Holland America’s MS Zaandam docked in Kodiak on August 22, 2018. The number of cruise ships visiting Kodiak is due to increase from 19 this year to 31 in 2019.

KODIAK — Today, Kodiak’s last cruise ship of 2018 will dock at Pier II. Holland America’s 955-foot MS Westerdam, which will bring roughly 1,900 passengers and 800 crew members to the island for the day, is the second largest cruise ship ever to visited Kodiak. The largest was the Princess Cruises’ 965ft MS Coral Princess, which brought a similar number of passengers and closer to 1000 crew members to Kodiak on Sep 28. Next year, however the ante is being upped. 

According to a draft schedule, on May 15, 2019, Cunard Line’s MS Queen Elizabeth will visit Kodiak. While the same length as the Coral Princess, the Queen Elizabeth has a larger tonnage and the capacity to hold even more passengers and crew.

“That’ll be the largest vessel that Kodiak has ever seen,” said Aimee Williams, director of Discover Kodiak.

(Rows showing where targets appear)
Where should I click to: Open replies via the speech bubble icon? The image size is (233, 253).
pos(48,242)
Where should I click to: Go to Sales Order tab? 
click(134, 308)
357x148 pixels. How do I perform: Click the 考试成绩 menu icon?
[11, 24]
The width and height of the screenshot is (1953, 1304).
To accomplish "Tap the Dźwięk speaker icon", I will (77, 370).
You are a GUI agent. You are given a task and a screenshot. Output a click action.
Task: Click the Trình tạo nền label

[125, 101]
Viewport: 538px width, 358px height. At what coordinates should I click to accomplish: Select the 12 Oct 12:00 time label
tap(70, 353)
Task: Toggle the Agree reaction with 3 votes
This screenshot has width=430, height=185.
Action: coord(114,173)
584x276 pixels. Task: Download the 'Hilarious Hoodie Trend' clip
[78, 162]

* **TASK INSTRUCTIONS**:
1. Return the passage of the Kodiak cruise ship article from "KODIAK — Today, Kodiak’s" to "passengers and crew.", copied word for word.
2. In the Kodiak cruise ship article, which ship is scheduled to visit Kodiak on May 15, 2019?
3. Extend the Kodiak cruise ship article, starting after its final sentence.

* **OUTPUTS**:
1.
KODIAK — Today, Kodiak’s last cruise ship of 2018 will dock at Pier II. Holland America’s 955-foot MS Westerdam, which will bring roughly 1,900 passengers and 800 crew members to the island for the day, is the second largest cruise ship ever to visited Kodiak. The largest was the Princess Cruises’ 965ft MS Coral Princess, which brought a similar number of passengers and closer to 1000 crew members to Kodiak on Sep 28. Next year, however the ante is being upped. 

According to a draft schedule, on May 15, 2019, Cunard Line’s MS Queen Elizabeth will visit Kodiak. While the same length as the Coral Princess, the Queen Elizabeth has a larger tonnage and the capacity to hold even more passengers and crew.

2. Cunard Line's MS Queen Elizabeth.

3.
That is not the only record that will be broken next year. 31 cruise ships, the most that Kodiak has ever seen, are currently scheduled to arrive in 2019 – a substantial increase from the 19 that visited in 2018. 

“We are gaining a couple of new cruise lines, people that have never been to Kodiak,” said Williams. 

According to Williams, “word is getting out” about the experiences that coastal Alaska can offer a tourist. She said that Kodiak in particular boasts an authenticity, due to things like its relative lack of souvenir shops and the proximity of the seafood processors to town, which appeals to outsiders.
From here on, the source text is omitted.